Um grande número de jovens trabalha sem nenhum tipo de vínculo empregatício. Na faixa etária entre 15 e 19 anos, nos dois municípios, além do desemprego ser maior, mais da metade dos que trabalham foram classificados como “autônomos informais”. Na linguagem dos jovens “é o corre”. “- Não tem emprego com carteira assinada a gente vai para o corre!”. “Muitos jovens que trabalhavam no comércio (padarias, lojas, farmácias), ou mesmo em empresas prestadoras de serviço de médio e até de grande porte, declararam possuir apenas “um acordo de boca”, sem acesso a qualquer direito trabalhista ou qualquer garantia. A informalidade tem um papel importante: 25% do total de jovens trabalhadores de Niterói e 32% dos jovens trabalhadores de São Gonçalo atuam como “autônomos informais”.
A taxa de desemprego dos jovens em Niterói é maior do que na Síria: 32,7%. Em São Gonçalo é ainda maior: 34,7%. Em Niterói, para os jovens autodeclarados pretos: 48% está sem emprego e 47% quando falamos de mulheres pretas. É expressiva a discriminação por cor no mercado de trabalho.
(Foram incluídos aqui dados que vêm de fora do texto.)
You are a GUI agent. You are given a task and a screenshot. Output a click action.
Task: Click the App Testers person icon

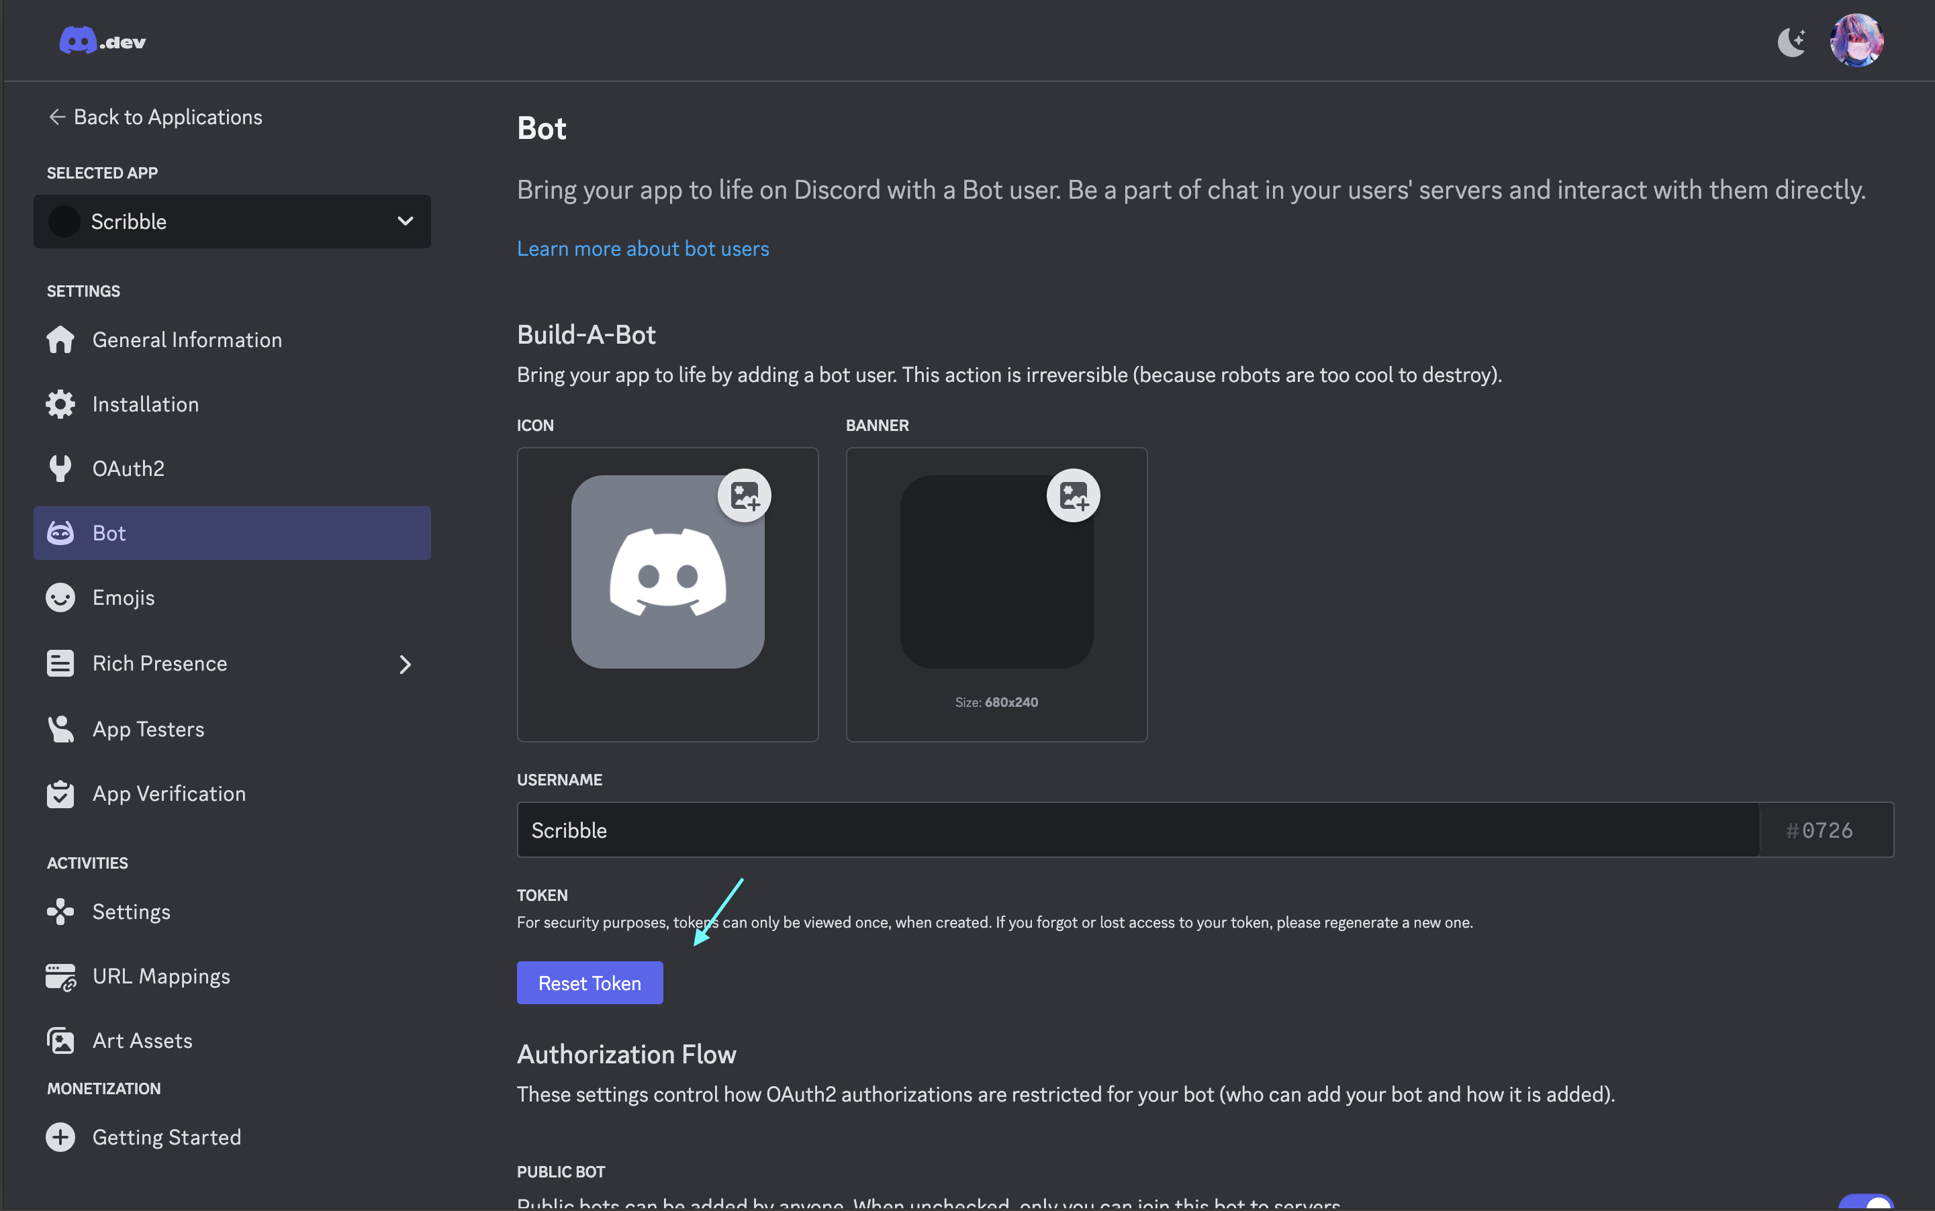pos(60,728)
Ainda que a população negra tenha tido acesso nos últimos anos a novas políticas públicas muitos jovens desconhecem os programas de formação profissional: Pronatec, Projovem, Prouni ou FIES.
A campanha
Persistem fatores da desigualdade que não podem ser explicados só através dos números ou de ações racionais. É sobre eles que quero falar mais profundamente. Reconhecemos o racismo? Nós que temos a responsabilidade de contratar, percebemos os resquícios do racismo que nos faz pensar que um negro de terno preto é segurança do shopping? A consciência do racismo é o problema a ser enfrentado e que diz respeito à garantia de direitos humanos. É fundamental o engajamento de toda a sociedade brasileira, mas mais especificamente dos empresários e de todos aqueles que têm a oportunidade de garantir a diversidade nos ambientes de trabalho. Os responsáveis pelo setor de Recursos Humanos e Departamentos Pessoais das empresas tem a possibilidade de promover a igualdade e inclusão, corrigindo o que, historicamente, são as vítimas de discriminação e uma enorme injustiça desde a abolição da escravatura.
Mas tornamos nosso racismo consciente? Refletimos sobre em que lugar e dimensões ele está “guardado”? A campanha criada pela Kangen CC – #QualPerfil – nasce para dar maior consciência à sociedade em geral sobre nosso racismo e em particular para os setores de Recursos Humanos, por Recursos + Humanos. Nas grandes empresas existem processos, regras, guias, códigos de ética, mas numa região onde imperam as pequenas e médias empresas isso passa ao largo. Talvez isso possa explicar o número escandaloso de desemprego de jovens negros em Niterói e São Gonçalo. Mas isso acontece em todo o Brasil.
O quê fazer
Escrevi esse texto para você que tem algum poder para contratar. Para que você perceba as oportunidades que seu trabalho te oferece para corrigir injustiças, e você talvez nem perceba quando exclui um candidato. Reveja situações objetivas, perceba o quanto suas preferências e discriminações afetam vidas jovens. Criar estratégias de comunicação para os funcionários de sua empresa para refletir sobre o racismo e criar guias e códigos de conduta são exemplos do que foi adotado nas grandes empresas e pode chegar às empresas pequenas e médias, de serviço e ou comércio.
Não é vergonhoso admitir ou perceber nosso racismo, ele é estrutural. Vergonhoso é não reconhecer e continuar não promovendo a igualdade racial, a nossa diversidade. É tempo de dizer um NÃO à discriminação e garantir igualdade de oportunidades.